Tuesday, December 30, 2014

Hebrews 9: Experiencing Heaven on Earth

Heb 9:11-14 But when Christ appeared as a high priest of the good things that have come, then through the greater and more perfect tent (not made with hands, that is, not of this creation) he entered once for all into the holy places, not by means of the blood of goats and calves but by means of his own blood, thus securing an eternal redemption. For if the sprinkling of defiled persons with the blood of goats and bulls and with the ashes of a heifer sanctifies for the purification of the flesh, how much more will the blood of Christ, who through the eternal Spirit offered himself without blemish to God, purify our conscience from dead works to serve the living God.
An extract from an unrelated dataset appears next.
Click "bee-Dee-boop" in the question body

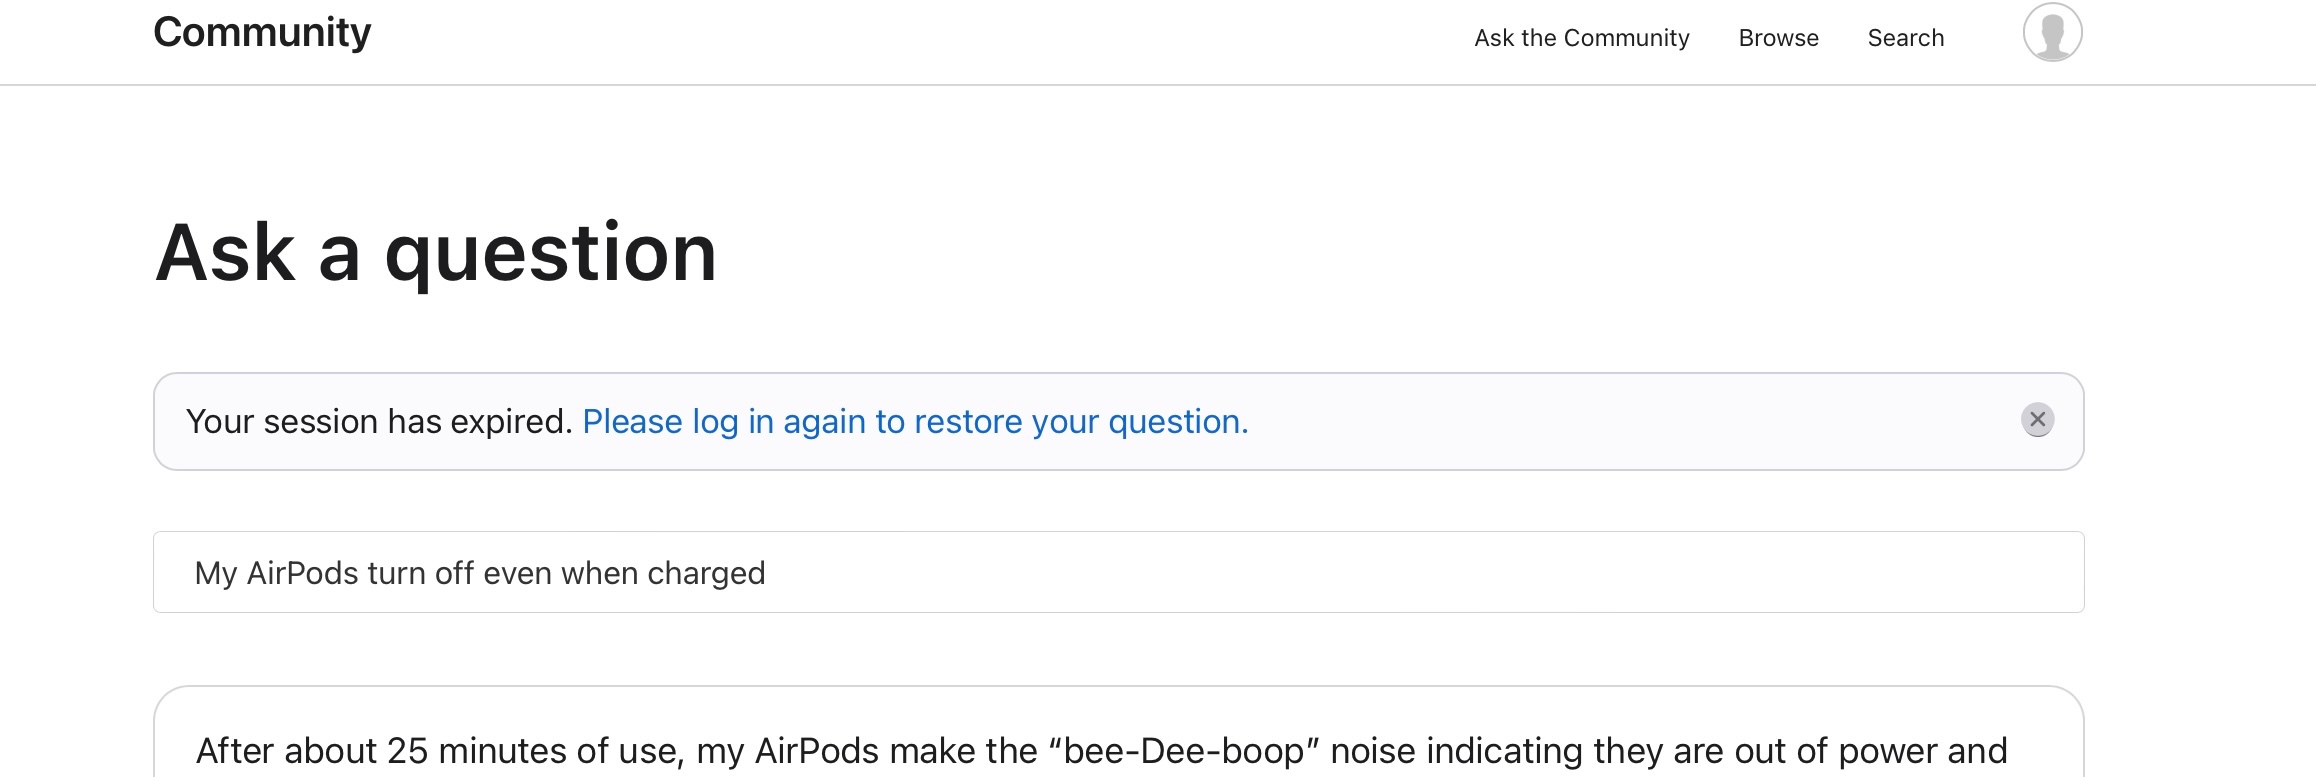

Heb 9:23-28 Thus it was necessary for the copies of the heavenly things to be purified with these rites, but the heavenly things themselves with better sacrifices than these. For Christ has entered, not into holy places made with hands, which are copies of the true things, but into heaven itself, now to appear in the presence of God on our behalf. Nor was it to offer himself repeatedly, as the high priest enters the holy places every year with blood not his own, for then he would have had to suffer repeatedly since the foundation of the world. But as it is, he has appeared once for all at the end of the ages to put away sin by the sacrifice of himself. And just as it is appointed for man to die once, and after that comes judgment, so Christ, having been offered once to bear the sins of many, will appear a second time, not to deal with sin but to save those who are eagerly waiting for him.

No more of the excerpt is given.